Kerisauan terhadap kondisi DPD yang menjadi latar belakang munculnya wacana ini juga dianggap Fahira mengada-ngada dan tidak beralasan. Karena isu utama soal DPD saat ini bukan proses pemilihannya yang harus mengumpulkan KTP dukungan warga, tetapi bagaimana memantapkan penguatan peran DPD agar bisa meringankan beban dan tugas yang diemban DPR sehingga kinerja parlemen lebih maksimal.
“Yang patut kita khawatirkan itu kinerja DPR yang tidak pernah capai target prolegnas. Yang kita patut kita risaukan banyaknya oknum anggota DPR yang terjerat kasus korupsi. Yang harus kita pikirkan bersama bagaimana parpol mampu menjadi yang terdepan mengkampanyekan penyadaran antikorupsi dan antipolitik uang kepada semua kadernya. Kenapa DPD belum maksimal, karena perannya tak kunjung dikuatkan. Masalahnya disitu,” tegas Wakil Ketua Komite III DPD ini.
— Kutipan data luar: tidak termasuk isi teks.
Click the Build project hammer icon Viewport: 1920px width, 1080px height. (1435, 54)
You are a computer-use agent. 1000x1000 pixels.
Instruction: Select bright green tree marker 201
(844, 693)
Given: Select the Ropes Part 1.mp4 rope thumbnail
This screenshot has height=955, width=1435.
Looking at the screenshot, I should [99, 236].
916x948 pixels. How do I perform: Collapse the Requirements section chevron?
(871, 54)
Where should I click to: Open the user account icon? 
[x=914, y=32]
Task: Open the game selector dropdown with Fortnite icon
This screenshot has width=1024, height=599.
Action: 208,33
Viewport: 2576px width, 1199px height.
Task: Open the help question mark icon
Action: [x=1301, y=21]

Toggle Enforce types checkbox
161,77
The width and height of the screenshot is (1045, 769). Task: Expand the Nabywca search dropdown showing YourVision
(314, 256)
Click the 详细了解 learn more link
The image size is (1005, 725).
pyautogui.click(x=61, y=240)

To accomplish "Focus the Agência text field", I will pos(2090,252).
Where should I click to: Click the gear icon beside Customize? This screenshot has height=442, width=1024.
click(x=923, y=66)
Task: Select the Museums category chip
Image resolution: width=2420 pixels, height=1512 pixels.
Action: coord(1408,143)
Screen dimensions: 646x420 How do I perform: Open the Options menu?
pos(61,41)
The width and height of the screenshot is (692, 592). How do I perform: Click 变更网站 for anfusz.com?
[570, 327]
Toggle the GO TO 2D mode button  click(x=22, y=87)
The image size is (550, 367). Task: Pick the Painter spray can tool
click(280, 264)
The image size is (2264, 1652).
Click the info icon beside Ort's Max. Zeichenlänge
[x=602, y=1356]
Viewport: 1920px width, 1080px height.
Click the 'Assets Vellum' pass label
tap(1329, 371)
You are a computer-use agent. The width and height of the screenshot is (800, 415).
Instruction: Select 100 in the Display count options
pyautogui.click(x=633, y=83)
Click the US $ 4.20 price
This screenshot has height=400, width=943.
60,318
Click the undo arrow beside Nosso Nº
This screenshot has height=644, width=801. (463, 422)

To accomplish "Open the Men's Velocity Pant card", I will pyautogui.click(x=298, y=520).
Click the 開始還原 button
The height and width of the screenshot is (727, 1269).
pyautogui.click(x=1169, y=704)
Fahira mengingatkan, salah satu sebab besarnya gelombang penolakan saat UU Pilkada sempat memutuskan bahwa kepala daerah dipilih DPRD (kemudian dibatalkan lewat Perppu) adalah selain mengingkari kedaulatan rakyat, bertentangan dengan konstitusi juga diyakini akan menyemai praktik politik uang. Menyeleksi calon senator oleh DPRD bukan hanya sebuah langkah mundur jauh ke belakang, tetapi juga sebuah ide yang tidak inovatif sama sekali.